Saved data entries:
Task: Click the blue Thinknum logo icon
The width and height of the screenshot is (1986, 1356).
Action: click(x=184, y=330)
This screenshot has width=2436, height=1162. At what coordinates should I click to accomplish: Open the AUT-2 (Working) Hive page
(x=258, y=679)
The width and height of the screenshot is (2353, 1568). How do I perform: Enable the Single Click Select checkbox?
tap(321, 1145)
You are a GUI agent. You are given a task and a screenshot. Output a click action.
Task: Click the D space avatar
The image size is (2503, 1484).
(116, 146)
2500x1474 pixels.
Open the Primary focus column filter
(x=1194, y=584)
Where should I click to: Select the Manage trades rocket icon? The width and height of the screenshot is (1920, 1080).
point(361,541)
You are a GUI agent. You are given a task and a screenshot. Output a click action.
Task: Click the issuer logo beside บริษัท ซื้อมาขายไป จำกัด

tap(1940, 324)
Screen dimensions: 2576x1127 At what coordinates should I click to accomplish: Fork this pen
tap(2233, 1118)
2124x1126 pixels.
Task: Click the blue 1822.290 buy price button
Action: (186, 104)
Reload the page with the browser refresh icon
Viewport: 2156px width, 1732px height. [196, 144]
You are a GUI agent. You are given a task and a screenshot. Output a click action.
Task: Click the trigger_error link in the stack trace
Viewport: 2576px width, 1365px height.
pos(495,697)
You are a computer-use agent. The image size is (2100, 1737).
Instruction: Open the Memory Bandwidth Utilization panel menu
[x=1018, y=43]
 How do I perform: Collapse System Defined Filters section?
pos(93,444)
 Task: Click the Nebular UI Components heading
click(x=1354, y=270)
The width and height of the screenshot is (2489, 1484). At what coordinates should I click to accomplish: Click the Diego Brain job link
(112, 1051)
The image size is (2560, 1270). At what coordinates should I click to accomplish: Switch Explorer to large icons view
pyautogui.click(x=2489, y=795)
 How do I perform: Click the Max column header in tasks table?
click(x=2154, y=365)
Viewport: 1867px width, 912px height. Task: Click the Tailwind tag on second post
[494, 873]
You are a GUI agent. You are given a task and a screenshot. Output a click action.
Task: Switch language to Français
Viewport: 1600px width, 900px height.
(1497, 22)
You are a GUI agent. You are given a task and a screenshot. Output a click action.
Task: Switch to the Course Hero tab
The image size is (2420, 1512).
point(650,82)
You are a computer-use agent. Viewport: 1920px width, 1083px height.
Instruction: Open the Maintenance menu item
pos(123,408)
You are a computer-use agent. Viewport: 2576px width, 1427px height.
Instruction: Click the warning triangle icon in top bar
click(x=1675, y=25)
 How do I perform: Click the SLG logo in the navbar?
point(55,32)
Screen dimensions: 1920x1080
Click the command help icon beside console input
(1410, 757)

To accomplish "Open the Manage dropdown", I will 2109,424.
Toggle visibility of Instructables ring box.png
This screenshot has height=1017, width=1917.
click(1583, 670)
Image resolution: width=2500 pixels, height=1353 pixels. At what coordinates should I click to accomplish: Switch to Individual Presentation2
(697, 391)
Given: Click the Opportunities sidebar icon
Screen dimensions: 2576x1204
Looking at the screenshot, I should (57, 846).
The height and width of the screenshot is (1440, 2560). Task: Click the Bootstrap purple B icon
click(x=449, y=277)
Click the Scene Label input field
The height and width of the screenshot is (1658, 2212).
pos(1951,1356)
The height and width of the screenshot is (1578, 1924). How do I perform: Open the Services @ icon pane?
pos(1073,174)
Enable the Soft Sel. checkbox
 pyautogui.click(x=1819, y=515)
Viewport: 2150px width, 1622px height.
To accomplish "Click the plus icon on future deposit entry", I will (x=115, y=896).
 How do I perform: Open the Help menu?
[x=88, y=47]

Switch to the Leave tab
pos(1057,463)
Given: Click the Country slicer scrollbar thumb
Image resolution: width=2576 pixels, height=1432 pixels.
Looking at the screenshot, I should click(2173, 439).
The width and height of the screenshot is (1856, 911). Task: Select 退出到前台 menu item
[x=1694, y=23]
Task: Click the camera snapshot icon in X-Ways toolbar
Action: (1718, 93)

# Assigned task
Every entry shown above should be written out again without a single difference.

# Output below
Task: Click the blue Thinknum logo icon
The width and height of the screenshot is (1986, 1356).
Action: click(x=184, y=330)
This screenshot has width=2436, height=1162. At what coordinates should I click to accomplish: Open the AUT-2 (Working) Hive page
(x=258, y=679)
The width and height of the screenshot is (2353, 1568). How do I perform: Enable the Single Click Select checkbox?
tap(321, 1145)
You are a GUI agent. You are given a task and a screenshot. Output a click action.
Task: Click the D space avatar
The image size is (2503, 1484).
(116, 146)
2500x1474 pixels.
Open the Primary focus column filter
(x=1194, y=584)
Where should I click to: Select the Manage trades rocket icon? The width and height of the screenshot is (1920, 1080).
point(361,541)
You are a GUI agent. You are given a task and a screenshot. Output a click action.
Task: Click the issuer logo beside บริษัท ซื้อมาขายไป จำกัด

tap(1940, 324)
Screen dimensions: 2576x1127 At what coordinates should I click to accomplish: Fork this pen
tap(2233, 1118)
2124x1126 pixels.
Task: Click the blue 1822.290 buy price button
Action: (186, 104)
Reload the page with the browser refresh icon
Viewport: 2156px width, 1732px height. [196, 144]
You are a GUI agent. You are given a task and a screenshot. Output a click action.
Task: Click the trigger_error link in the stack trace
Viewport: 2576px width, 1365px height.
pos(495,697)
You are a computer-use agent. The image size is (2100, 1737).
Instruction: Open the Memory Bandwidth Utilization panel menu
[x=1018, y=43]
 How do I perform: Collapse System Defined Filters section?
pos(93,444)
 Task: Click the Nebular UI Components heading
click(x=1354, y=270)
The width and height of the screenshot is (2489, 1484). At what coordinates should I click to accomplish: Click the Diego Brain job link
(112, 1051)
The image size is (2560, 1270). At what coordinates should I click to accomplish: Switch Explorer to large icons view
pyautogui.click(x=2489, y=795)
 How do I perform: Click the Max column header in tasks table?
click(x=2154, y=365)
Viewport: 1867px width, 912px height. Task: Click the Tailwind tag on second post
[494, 873]
You are a GUI agent. You are given a task and a screenshot. Output a click action.
Task: Switch language to Français
Viewport: 1600px width, 900px height.
(1497, 22)
You are a GUI agent. You are given a task and a screenshot. Output a click action.
Task: Switch to the Course Hero tab
The image size is (2420, 1512).
point(650,82)
You are a computer-use agent. Viewport: 1920px width, 1083px height.
Instruction: Open the Maintenance menu item
pos(123,408)
You are a computer-use agent. Viewport: 2576px width, 1427px height.
Instruction: Click the warning triangle icon in top bar
click(x=1675, y=25)
 How do I perform: Click the SLG logo in the navbar?
point(55,32)
Screen dimensions: 1920x1080
Click the command help icon beside console input
(1410, 757)

To accomplish "Open the Manage dropdown", I will 2109,424.
Toggle visibility of Instructables ring box.png
This screenshot has height=1017, width=1917.
click(1583, 670)
Image resolution: width=2500 pixels, height=1353 pixels. At what coordinates should I click to accomplish: Switch to Individual Presentation2
(697, 391)
Given: Click the Opportunities sidebar icon
Screen dimensions: 2576x1204
Looking at the screenshot, I should (57, 846).
The height and width of the screenshot is (1440, 2560). Task: Click the Bootstrap purple B icon
click(x=449, y=277)
Click the Scene Label input field
The height and width of the screenshot is (1658, 2212).
pos(1951,1356)
The height and width of the screenshot is (1578, 1924). How do I perform: Open the Services @ icon pane?
pos(1073,174)
Enable the Soft Sel. checkbox
 pyautogui.click(x=1819, y=515)
Viewport: 2150px width, 1622px height.
To accomplish "Click the plus icon on future deposit entry", I will (x=115, y=896).
 How do I perform: Open the Help menu?
[x=88, y=47]

Switch to the Leave tab
pos(1057,463)
Given: Click the Country slicer scrollbar thumb
Image resolution: width=2576 pixels, height=1432 pixels.
Looking at the screenshot, I should click(2173, 439).
The width and height of the screenshot is (1856, 911). Task: Select 退出到前台 menu item
[x=1694, y=23]
Task: Click the camera snapshot icon in X-Ways toolbar
Action: (1718, 93)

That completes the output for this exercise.